Problem statement: Each entry is to be output precisely as it appears.

:: Given information ::

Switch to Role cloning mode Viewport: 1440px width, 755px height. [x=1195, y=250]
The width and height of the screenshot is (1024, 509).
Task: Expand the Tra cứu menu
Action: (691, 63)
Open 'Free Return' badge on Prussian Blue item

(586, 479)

:::

Exercise result:
Switch to Role cloning mode Viewport: 1440px width, 755px height. [x=1195, y=250]
The width and height of the screenshot is (1024, 509).
Task: Expand the Tra cứu menu
Action: (691, 63)
Open 'Free Return' badge on Prussian Blue item

(586, 479)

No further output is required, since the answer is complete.